[IRCServices Coding] Analysis of the 5.1.2 bug

Andrew Church achurch at achurch.org
Tue Oct 30 00:45:50 PDT 2007


    Now that a bit of time has passed since the release of Services
5.1.2, and (hopefully) everyone has upgraded, I thought I'd post a more
detailed explanation of exactly how the critical bug that prompted this
release came about.  (As you are probably aware, various and sundry bugs
have pushed Services all the way to 5.1.6 since then, but in this text
I'll focus on the bug that was fixed by 5.1.2.  Just as a reminder, all
5.1.x releases through 5.1.5 have bugs allowing users to crash Services,
so you should immediately upgrade to 5.1.6 if you haven't already.)

The Bug
=======

     The bug itself is fairly straightforward (as those who read the
diff file will have already realized): using the ChanServ AKICK VIEW
command on a channel with at least one autokick caused Services to
crash, without exception.  By default, the AKICK command requires
channel access level 100 to use; this is the basis for the "sufficiently
privileged users" text in the announcement.  In reality, unless channel
registration was disabled, any user could register a new channel (thus
gaining founder status) and use the AKICK command on that channel,
effectively allowing any user to crash Services.  (Ironically, when
channel registration was disabled, a separate bug--fixed in 5.1.3--had
the potential to let any user cause a crash.)

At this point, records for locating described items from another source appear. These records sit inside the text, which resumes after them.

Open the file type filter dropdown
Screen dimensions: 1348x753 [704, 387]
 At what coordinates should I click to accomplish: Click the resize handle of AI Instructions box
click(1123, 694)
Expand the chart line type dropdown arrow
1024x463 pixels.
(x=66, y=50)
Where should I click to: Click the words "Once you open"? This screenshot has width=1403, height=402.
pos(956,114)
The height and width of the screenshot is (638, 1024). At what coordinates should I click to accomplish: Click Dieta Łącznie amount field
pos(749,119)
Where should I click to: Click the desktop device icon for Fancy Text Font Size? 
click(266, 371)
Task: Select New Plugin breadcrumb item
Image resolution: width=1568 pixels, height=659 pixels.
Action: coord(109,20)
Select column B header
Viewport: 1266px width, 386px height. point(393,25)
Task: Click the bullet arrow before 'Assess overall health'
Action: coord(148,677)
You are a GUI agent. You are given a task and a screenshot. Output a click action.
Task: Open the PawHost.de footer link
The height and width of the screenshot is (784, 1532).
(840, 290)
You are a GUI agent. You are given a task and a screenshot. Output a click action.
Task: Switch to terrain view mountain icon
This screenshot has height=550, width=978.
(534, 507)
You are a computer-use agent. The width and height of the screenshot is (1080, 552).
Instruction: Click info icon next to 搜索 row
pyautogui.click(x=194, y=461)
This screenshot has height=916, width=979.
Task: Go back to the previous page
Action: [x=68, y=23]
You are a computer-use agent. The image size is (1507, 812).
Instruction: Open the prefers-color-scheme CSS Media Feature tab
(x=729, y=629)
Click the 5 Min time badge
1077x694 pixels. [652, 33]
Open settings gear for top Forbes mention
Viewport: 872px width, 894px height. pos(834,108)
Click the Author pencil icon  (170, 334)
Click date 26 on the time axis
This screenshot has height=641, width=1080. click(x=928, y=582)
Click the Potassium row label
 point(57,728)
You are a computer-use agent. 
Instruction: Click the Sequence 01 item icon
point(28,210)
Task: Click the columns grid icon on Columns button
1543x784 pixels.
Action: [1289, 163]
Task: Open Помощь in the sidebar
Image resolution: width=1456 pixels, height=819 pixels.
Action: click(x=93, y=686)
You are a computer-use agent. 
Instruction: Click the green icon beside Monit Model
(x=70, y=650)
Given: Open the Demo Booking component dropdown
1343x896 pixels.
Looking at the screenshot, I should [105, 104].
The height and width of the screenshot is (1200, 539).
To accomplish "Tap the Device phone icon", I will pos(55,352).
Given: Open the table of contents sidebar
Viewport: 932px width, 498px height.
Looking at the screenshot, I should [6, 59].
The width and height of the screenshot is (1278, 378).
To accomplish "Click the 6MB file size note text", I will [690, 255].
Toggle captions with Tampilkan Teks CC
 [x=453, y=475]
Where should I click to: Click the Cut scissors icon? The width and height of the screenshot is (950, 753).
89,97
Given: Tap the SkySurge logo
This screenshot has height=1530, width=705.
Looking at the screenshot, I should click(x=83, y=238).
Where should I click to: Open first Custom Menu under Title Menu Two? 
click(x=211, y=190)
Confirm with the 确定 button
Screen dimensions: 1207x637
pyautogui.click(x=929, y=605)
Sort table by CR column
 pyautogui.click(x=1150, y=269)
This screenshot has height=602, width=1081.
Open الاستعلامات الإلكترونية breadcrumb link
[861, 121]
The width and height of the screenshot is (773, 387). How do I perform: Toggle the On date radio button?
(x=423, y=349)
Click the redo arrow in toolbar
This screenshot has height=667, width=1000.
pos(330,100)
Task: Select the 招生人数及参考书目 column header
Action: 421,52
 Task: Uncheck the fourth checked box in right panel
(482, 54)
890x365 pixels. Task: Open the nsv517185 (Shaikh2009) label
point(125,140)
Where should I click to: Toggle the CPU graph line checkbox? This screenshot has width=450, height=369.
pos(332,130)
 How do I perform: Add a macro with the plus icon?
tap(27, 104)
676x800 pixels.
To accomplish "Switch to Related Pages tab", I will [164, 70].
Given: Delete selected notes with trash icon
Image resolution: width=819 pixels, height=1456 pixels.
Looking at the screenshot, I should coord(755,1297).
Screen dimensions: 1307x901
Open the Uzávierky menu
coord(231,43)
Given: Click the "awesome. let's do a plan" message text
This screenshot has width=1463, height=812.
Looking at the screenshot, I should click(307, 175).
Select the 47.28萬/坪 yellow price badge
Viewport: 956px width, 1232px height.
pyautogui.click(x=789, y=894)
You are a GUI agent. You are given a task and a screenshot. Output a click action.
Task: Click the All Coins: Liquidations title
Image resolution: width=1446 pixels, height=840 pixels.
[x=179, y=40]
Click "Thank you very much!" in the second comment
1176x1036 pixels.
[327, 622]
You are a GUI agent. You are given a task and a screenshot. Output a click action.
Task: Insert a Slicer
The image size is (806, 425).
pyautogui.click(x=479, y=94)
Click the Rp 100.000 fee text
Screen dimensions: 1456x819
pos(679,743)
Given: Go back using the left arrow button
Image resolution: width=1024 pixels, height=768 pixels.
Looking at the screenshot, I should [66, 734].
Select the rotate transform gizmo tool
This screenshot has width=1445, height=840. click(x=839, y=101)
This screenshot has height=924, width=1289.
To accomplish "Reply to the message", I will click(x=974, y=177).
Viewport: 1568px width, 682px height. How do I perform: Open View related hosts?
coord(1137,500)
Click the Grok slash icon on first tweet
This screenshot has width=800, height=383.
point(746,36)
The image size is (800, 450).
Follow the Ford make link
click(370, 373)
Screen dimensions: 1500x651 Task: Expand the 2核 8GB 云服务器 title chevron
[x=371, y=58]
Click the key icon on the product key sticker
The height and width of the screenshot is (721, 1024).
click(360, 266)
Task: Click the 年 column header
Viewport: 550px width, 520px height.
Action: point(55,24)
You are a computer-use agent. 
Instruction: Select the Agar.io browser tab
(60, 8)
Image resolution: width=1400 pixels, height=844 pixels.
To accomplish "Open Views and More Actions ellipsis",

     A most embarrassing bug, indeed...

How It Came About
=================

     One of the changes implemented in Services 5.1 was to unify (from
an interface standpoint, at least; internally, there's still far too
much code duplication) the listing functionality of all pseudoclient
commands.  Among other things, this included removing the entry numbers
from the ChanServ ACCESS, XOP (SOP/AOP/HOP/VOP/NOP), and AKICK commands,
mostly to avoid the confusion that can result from multiple users
deleting entries in the middle of the list.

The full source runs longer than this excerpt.